**Exercise goal:** Can you reproduce all of the data below word for word?

**Items:**
☆ ☆ ☆ ☆ ☆ ☆ ☆

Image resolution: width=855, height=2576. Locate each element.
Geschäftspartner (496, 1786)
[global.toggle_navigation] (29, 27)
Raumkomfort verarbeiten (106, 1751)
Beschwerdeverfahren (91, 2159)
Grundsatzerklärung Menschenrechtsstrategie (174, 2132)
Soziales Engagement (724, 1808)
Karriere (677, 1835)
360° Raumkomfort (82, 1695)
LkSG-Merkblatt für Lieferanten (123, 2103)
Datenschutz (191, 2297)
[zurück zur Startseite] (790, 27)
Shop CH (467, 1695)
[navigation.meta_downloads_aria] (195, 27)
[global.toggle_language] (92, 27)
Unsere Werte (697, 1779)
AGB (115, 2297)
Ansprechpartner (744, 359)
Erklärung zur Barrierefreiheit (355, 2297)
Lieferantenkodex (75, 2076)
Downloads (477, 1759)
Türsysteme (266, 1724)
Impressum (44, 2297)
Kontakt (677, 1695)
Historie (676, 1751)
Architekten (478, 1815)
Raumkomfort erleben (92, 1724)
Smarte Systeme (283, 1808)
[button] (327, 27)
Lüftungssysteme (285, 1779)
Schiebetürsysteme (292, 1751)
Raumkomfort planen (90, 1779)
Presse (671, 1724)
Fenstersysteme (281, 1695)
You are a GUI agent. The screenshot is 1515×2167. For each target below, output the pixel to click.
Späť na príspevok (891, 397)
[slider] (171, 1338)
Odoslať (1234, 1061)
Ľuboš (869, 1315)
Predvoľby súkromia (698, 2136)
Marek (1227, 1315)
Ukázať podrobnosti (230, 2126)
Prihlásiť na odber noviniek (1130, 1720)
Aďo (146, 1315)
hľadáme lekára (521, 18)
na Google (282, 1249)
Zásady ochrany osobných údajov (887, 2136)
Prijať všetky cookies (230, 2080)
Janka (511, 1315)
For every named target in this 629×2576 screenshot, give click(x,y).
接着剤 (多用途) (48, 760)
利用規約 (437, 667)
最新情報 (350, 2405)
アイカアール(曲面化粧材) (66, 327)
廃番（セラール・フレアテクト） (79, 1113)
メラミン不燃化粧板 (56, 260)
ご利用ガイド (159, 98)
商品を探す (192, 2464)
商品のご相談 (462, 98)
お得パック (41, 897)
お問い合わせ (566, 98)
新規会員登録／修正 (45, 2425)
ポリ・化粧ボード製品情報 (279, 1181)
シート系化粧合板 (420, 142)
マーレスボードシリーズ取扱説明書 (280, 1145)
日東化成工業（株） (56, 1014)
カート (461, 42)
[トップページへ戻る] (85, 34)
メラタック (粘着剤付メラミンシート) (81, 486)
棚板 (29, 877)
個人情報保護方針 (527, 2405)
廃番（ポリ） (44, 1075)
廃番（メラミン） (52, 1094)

☆ ☆ ☆ ☆ ☆ ☆ ☆

**Result of this task:**
Image resolution: width=855, height=2576. Locate each element.
Geschäftspartner (496, 1786)
[global.toggle_navigation] (29, 27)
Raumkomfort verarbeiten (106, 1751)
Beschwerdeverfahren (91, 2159)
Grundsatzerklärung Menschenrechtsstrategie (174, 2132)
Soziales Engagement (724, 1808)
Karriere (677, 1835)
360° Raumkomfort (82, 1695)
LkSG-Merkblatt für Lieferanten (123, 2103)
Datenschutz (191, 2297)
[zurück zur Startseite] (790, 27)
Shop CH (467, 1695)
[navigation.meta_downloads_aria] (195, 27)
[global.toggle_language] (92, 27)
Unsere Werte (697, 1779)
AGB (115, 2297)
Ansprechpartner (744, 359)
Erklärung zur Barrierefreiheit (355, 2297)
Lieferantenkodex (75, 2076)
Downloads (477, 1759)
Türsysteme (266, 1724)
Impressum (44, 2297)
Kontakt (677, 1695)
Historie (676, 1751)
Architekten (478, 1815)
Raumkomfort erleben (92, 1724)
Smarte Systeme (283, 1808)
[button] (327, 27)
Lüftungssysteme (285, 1779)
Schiebetürsysteme (292, 1751)
Raumkomfort planen (90, 1779)
Presse (671, 1724)
Fenstersysteme (281, 1695)
You are a GUI agent. The screenshot is 1515×2167. For each target below, output the pixel to click.
Späť na príspevok (891, 397)
[slider] (171, 1338)
Odoslať (1234, 1061)
Ľuboš (869, 1315)
Predvoľby súkromia (698, 2136)
Marek (1227, 1315)
Ukázať podrobnosti (230, 2126)
Prihlásiť na odber noviniek (1130, 1720)
Aďo (146, 1315)
hľadáme lekára (521, 18)
na Google (282, 1249)
Zásady ochrany osobných údajov (887, 2136)
Prijať všetky cookies (230, 2080)
Janka (511, 1315)
For every named target in this 629×2576 screenshot, give click(x,y).
接着剤 (多用途) (48, 760)
利用規約 (437, 667)
最新情報 (350, 2405)
アイカアール(曲面化粧材) (66, 327)
廃番（セラール・フレアテクト） (79, 1113)
メラミン不燃化粧板 (56, 260)
ご利用ガイド (159, 98)
商品を探す (192, 2464)
商品のご相談 (462, 98)
お得パック (41, 897)
お問い合わせ (566, 98)
新規会員登録／修正 (45, 2425)
ポリ・化粧ボード製品情報 (279, 1181)
シート系化粧合板 (420, 142)
マーレスボードシリーズ取扱説明書 (280, 1145)
日東化成工業（株） (56, 1014)
カート (461, 42)
[トップページへ戻る] (85, 34)
メラタック (粘着剤付メラミンシート) (81, 486)
棚板 (29, 877)
個人情報保護方針 (527, 2405)
廃番（ポリ） (44, 1075)
廃番（メラミン） (52, 1094)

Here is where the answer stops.